FIRST: Check .claude/LEARNINGS.md for test output.
Return BLOCKED immediately if no test output is found.
Complete single-pass review covering:
- Test evidence - tests actually run and pass?
- Spec compliance - all requirements met?
- Code quality - simple, correct, follows conventions?
Confidence score each issue (0-100).
Report only issues with >= 80 confidence.
Return structured output per /dev-review format."
## Honesty Requirement
<EXTREMELY-IMPORTANT>
**You approving without test evidence is LYING.**
An "APPROVED" verdict means YOU assert:
- Tests actually ran (not "should work")
- Test output shows PASS (not SKIP, not assumed)
- Evidence exists and YOU verified it (not trusted reports)
You approving without test evidence is not "efficiency" - it is LYING about code quality.
**BLOCKED is honest. Your fake APPROVED is fraud.**
</EXTREMELY-IMPORTANT>
## Rationalization Prevention
STOP - you're about to rationalize if these thoughts arise--they indicate dishonest approval:
| Thought | Reality |
|---------|---------|
| "Tests probably pass" | Your probably != evidence. Check LEARNINGS.md. |
| "I saw the code, it looks right" | Your looking != running. Find test output. |
| "User is waiting for approval" | They want honest approval. You return BLOCKED if needed. |
| "It's a small change" | Your size estimate doesn't matter. Small changes break things. Require evidence. |
| "I trust the implementer" | Your trust doesn't replace verification. You verify evidence. |
| "I'll approve and they can fix later" | You block now or bugs ship to users. |
| "Review is just a formality" | Review is the LAST GATE before bugs ship. You execute seriously. |
## Quality Standards
- **Test evidence is mandatory** - do not approve without test output
- Do not report style preferences lacking project guideline backing
- Do not report pre-existing issues (confidence = 0)
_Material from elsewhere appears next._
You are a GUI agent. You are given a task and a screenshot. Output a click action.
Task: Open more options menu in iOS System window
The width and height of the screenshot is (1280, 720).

- Make each reported issue immediately actionable
- Use absolute file paths with line numbers in reports
- Treat uncertainty as below 80 confidence
## Phase Complete
After review completes:
**If APPROVED:** Immediately invoke the dev-verify skill:Read("${CLAUDE_PLUGIN_ROOT}/lib/skills/dev-verify/SKILL.md")
**If CHANGES REQUIRED:** Return to `/dev-implement` to fix reported issues.
**If BLOCKED:** Return to `/dev-implement` to collect test evidence.